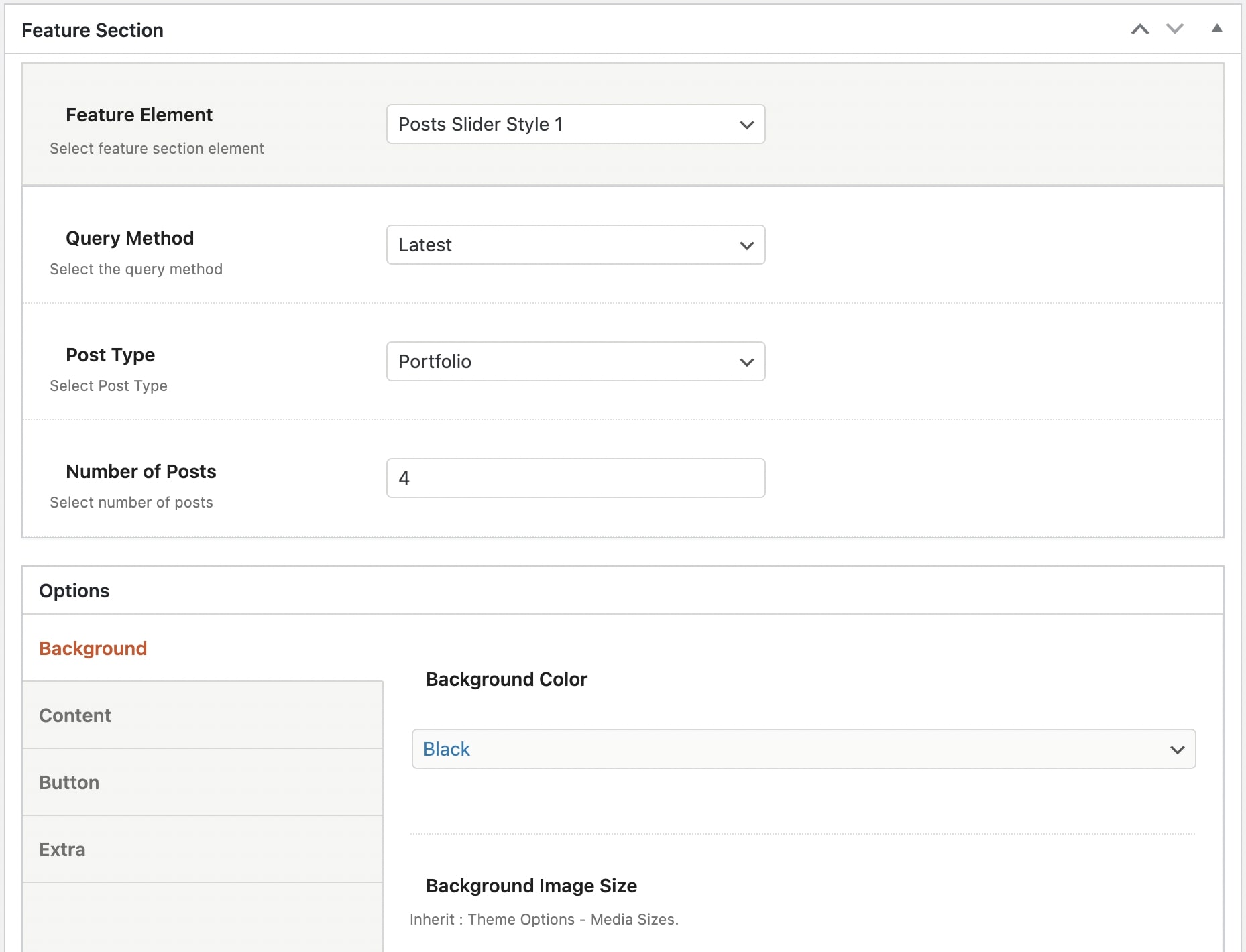
Task: Click the Query Method label
Action: (129, 238)
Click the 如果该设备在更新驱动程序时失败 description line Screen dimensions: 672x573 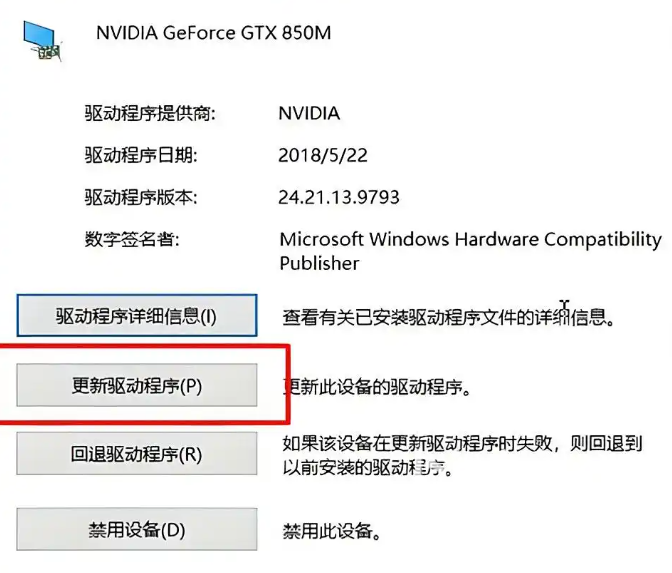[x=462, y=443]
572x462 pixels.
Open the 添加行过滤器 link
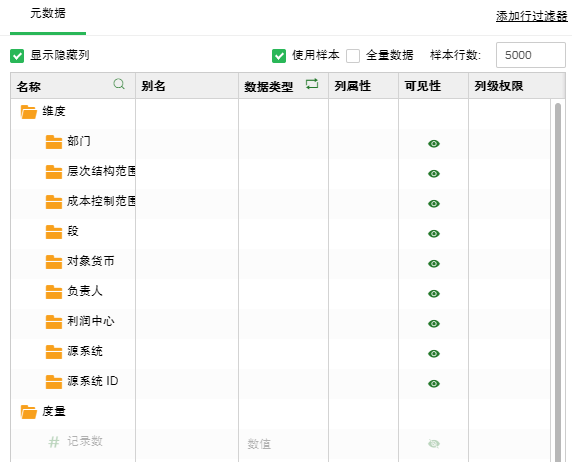(x=532, y=16)
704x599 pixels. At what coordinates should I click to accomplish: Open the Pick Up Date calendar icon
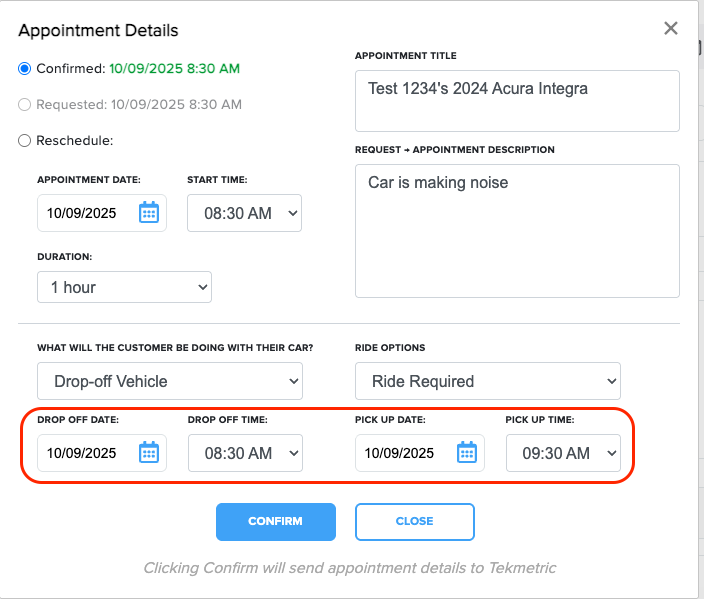pyautogui.click(x=466, y=452)
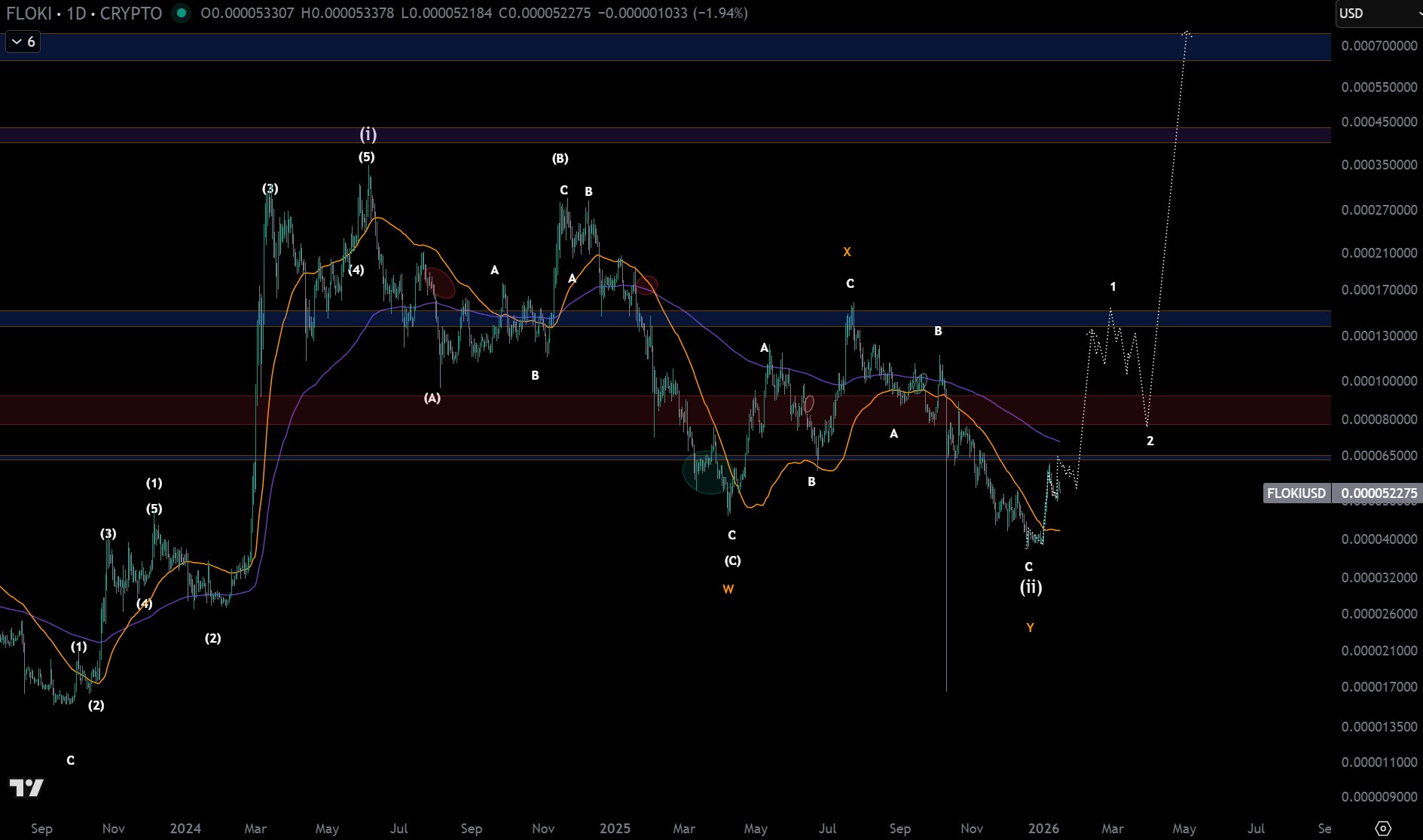The width and height of the screenshot is (1423, 840).
Task: Select the large red ellipse near Aug 2024
Action: coord(440,283)
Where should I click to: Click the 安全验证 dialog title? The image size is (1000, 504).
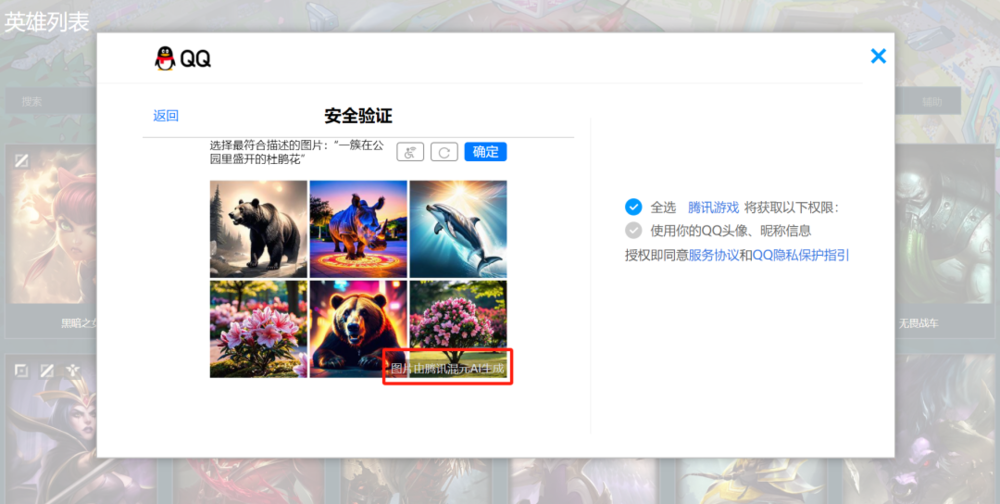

> **Directions for this task**: Every line from the one with "Open the 添加行过滤器 link" through the last line of the listing above must be written out exactly, and no picture may appear.

> **Answer to this task**:
Open the 添加行过滤器 link
(x=532, y=16)
704x599 pixels. At what coordinates should I click to accomplish: Open the Pick Up Date calendar icon
pyautogui.click(x=466, y=452)
The width and height of the screenshot is (1423, 840).
Task: Select the large red ellipse near Aug 2024
Action: coord(440,283)
Where should I click to: Click the 安全验证 dialog title? The image size is (1000, 504).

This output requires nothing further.